American stroke guidelines, updated last week, thus state that adjunctive IA thrombolytics with urokinase, alteplase, or tenecteplase "may be reasonable" to improve cerebral reperfusion and 90-day functional outcomes in stroke patients with complete or near-complete EVT (class IIb recommendation).
"The usefulness of administration of adjunctive intra-arterial thrombolytics, namely urokinase and tenecteplase, after successful thrombectomy remains uncertain, as data from four major [randomized controlled trials] are conflicting," the guideline authors reasoned.
The open-label CHOICE-2 trial was conducted at 14 Spanish centers with blinded assessment of clinical and imaging outcomes.
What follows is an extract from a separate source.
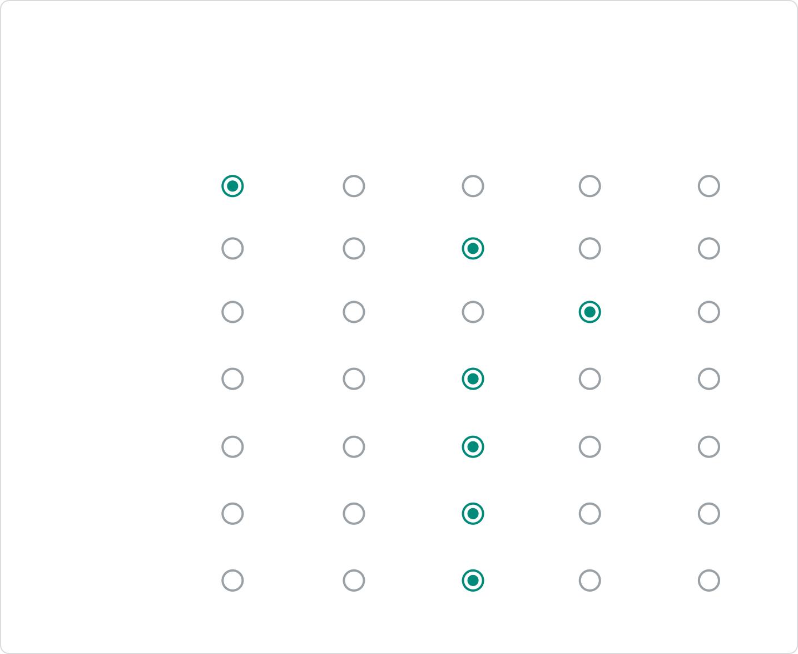Select the fifth radio in row three
This screenshot has width=798, height=654.
(x=708, y=312)
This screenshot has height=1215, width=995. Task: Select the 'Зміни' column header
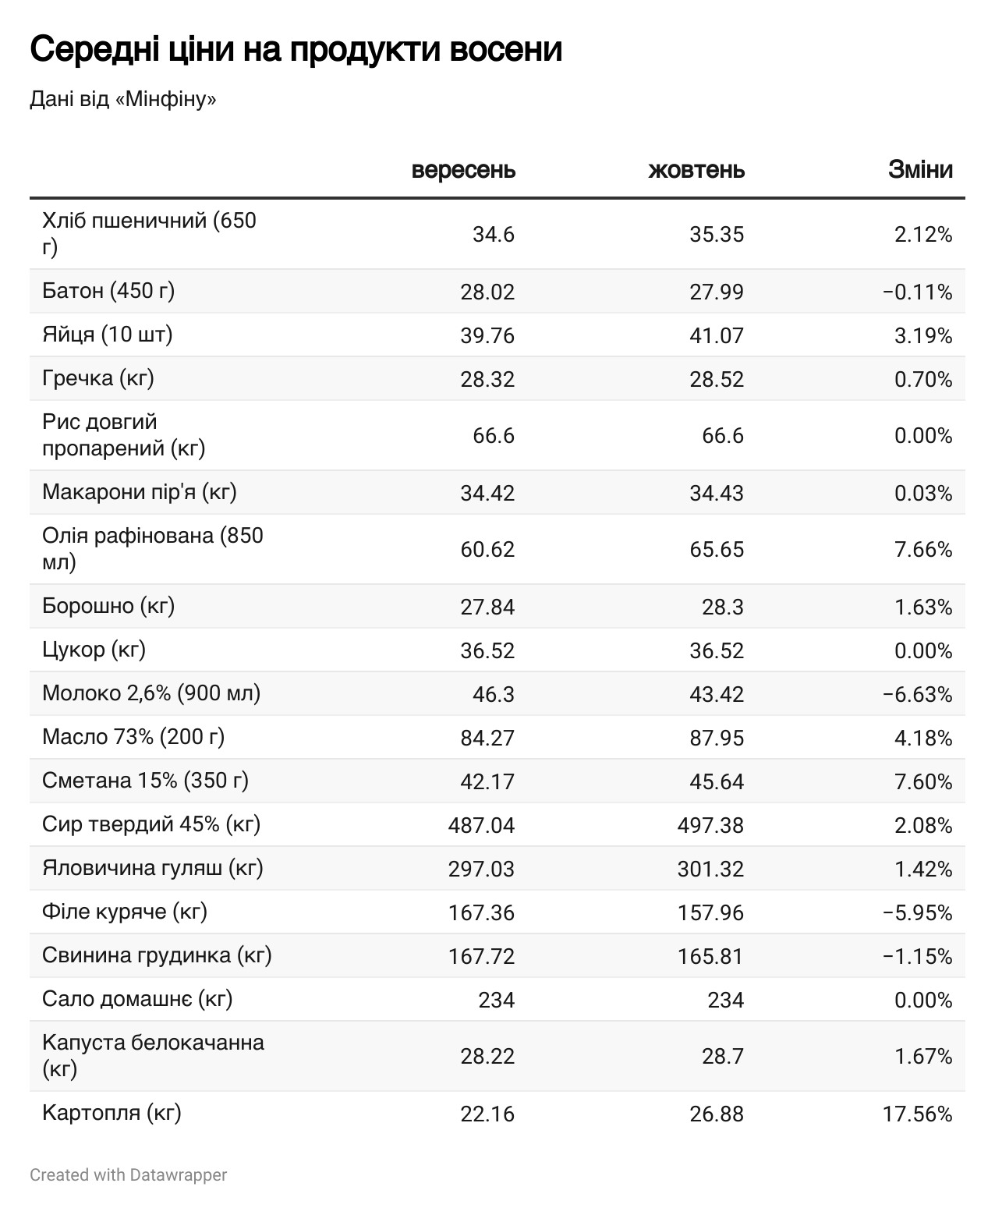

The study included stroke patients with large vessel occlusions with majority-complete reperfusion (expanded Thrombolysis in Cerebral Infarction grade [eTICI] 2b50-3) post-EVT who had been treated within 24 hours of stroke onset. The Alberta Stroke Program Early CT Score (ASPECTS) could not be below 6, and patients were excluded if they had an NIH Stroke Score of 25 or higher or if they had contraindications to alteplase.
Ultimately, 440 participants were randomized to EVT alone or with IA alteplase. The median cohort age was around 76 years, and the group was roughly split between the sexes. Median NIH Stroke Score was 15, about 64% had a preceding IV thrombolysis, and cause of stroke was cardioembolic in nearly half of cases.